Well, what we call Imperium swallowed what we call the Republic. For them the two concepts were broader enough for that to make no sense.
I mean, seriously, for them "imperium" was just one out of 4 or so kinds of power that they had different terms for. (They were pretty picky and specific about whether your power was auctoritas, or potestas, or imperium, unlike today when we make a hash of it.) It was used all the way from kingdom, through republic, and all through the empire era.
Unlike later, when everyone scrambled to define empire in a way that lets them claim to be like the Romans, the Romans made no pretense of it being based on anything else than that they had the state power to command in that territory. And even that use of "imperium" to mean "the territory over which we have imperium", was really a figurative use of "imperium".
If you want a term that became more associated with imperial power, try Imperator, which was appropriated by the emperor as early as Augustus. (Previously, anyone who had imperium was an imperator.)

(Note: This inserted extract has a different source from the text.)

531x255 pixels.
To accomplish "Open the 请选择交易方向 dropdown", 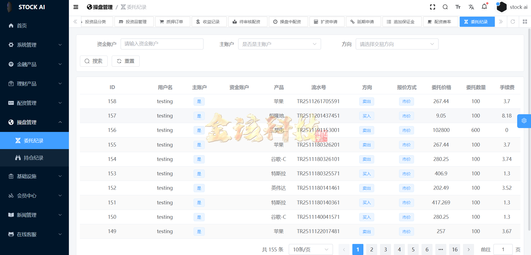I will [x=397, y=44].
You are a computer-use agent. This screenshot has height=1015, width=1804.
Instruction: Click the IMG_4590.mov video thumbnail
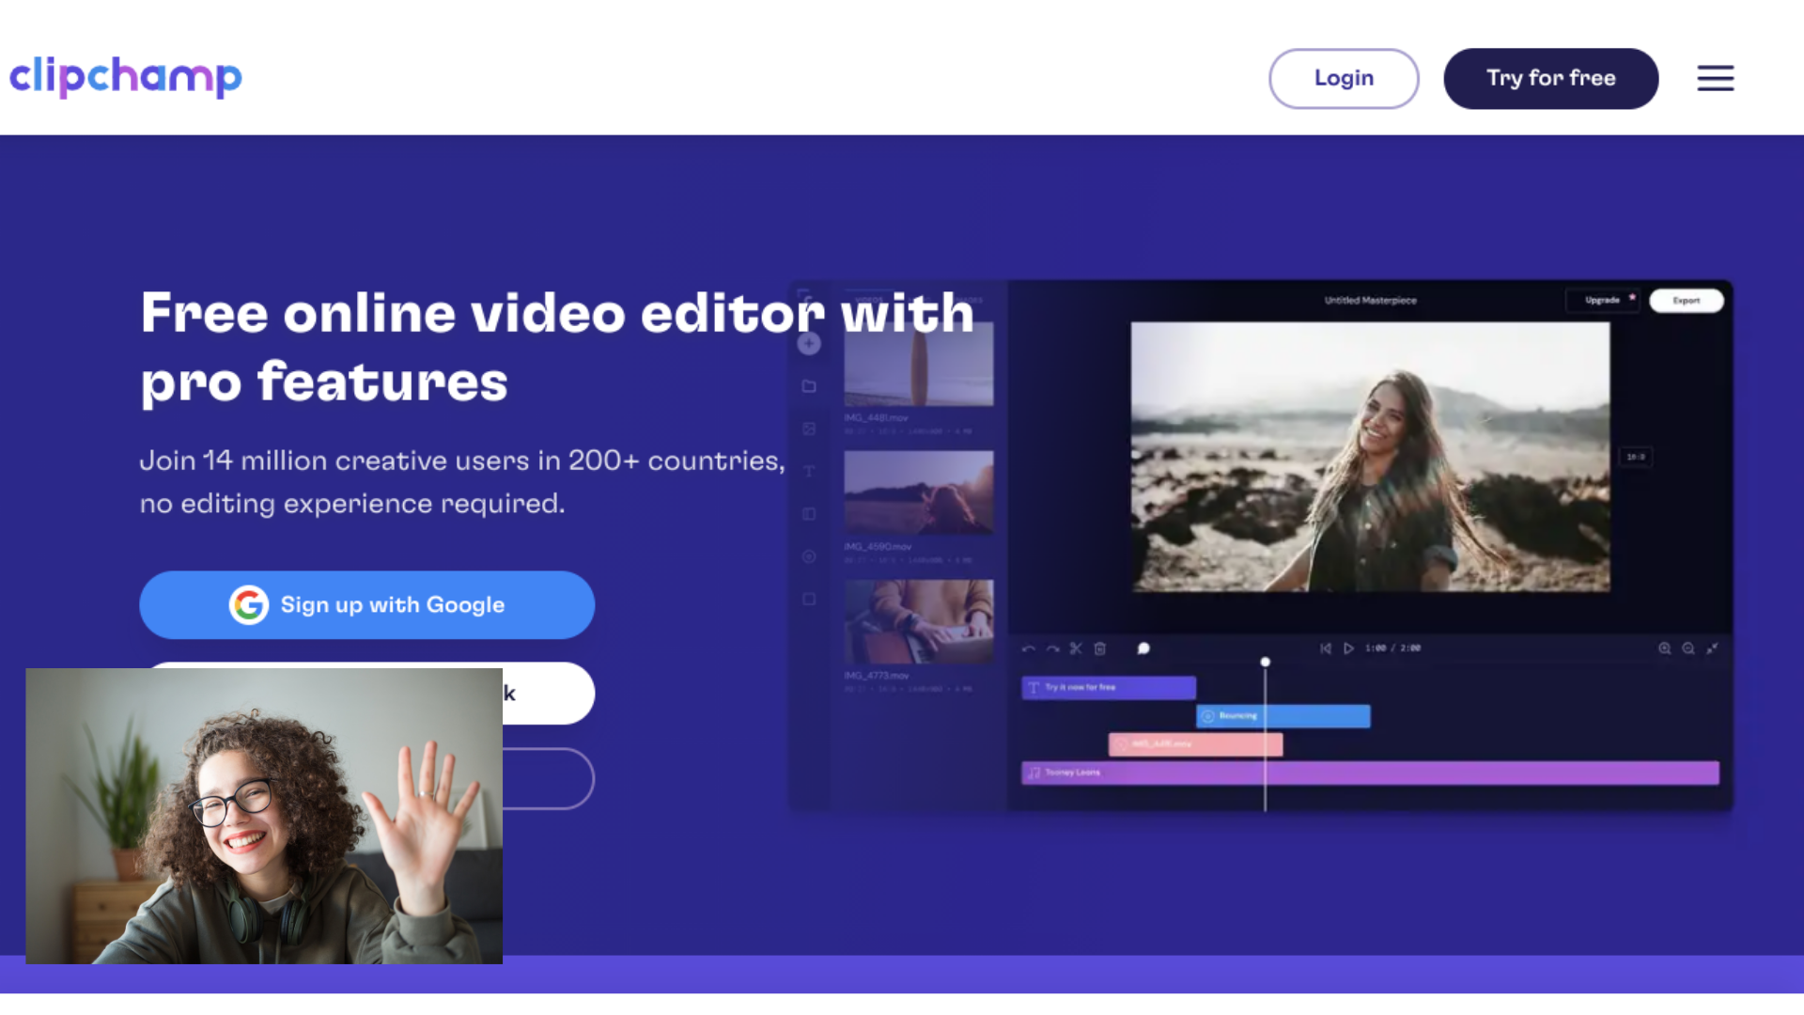click(x=918, y=492)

And the "res publica" can't become anything else either or disappear, because it meant "public matters" or "public affairs." It didn't mean it had to be run by the public. It was just the "res", as in a concrete thing not something abstract (see how it got us "reification"), and "publica" as in belonging to the public sphere. Compare with "res privata" (private matters, or "property") or "res militaris" (military matters.) It's not about who runs it, it's about what
domain of "res" you're talking about.
It wasn't even used to mean republic until well into empire times, when it was
sometimes used
figuratively to mean how things used to run back then.
Basically, what I was trying to say with that message to gumboot was more like let's not make a hash of our concepts and the Roman concepts. Yes, we can say that the Empire replaced the Republic, by our concepts, and whether that fit the words and concepts the Romans had for it, well, who cares?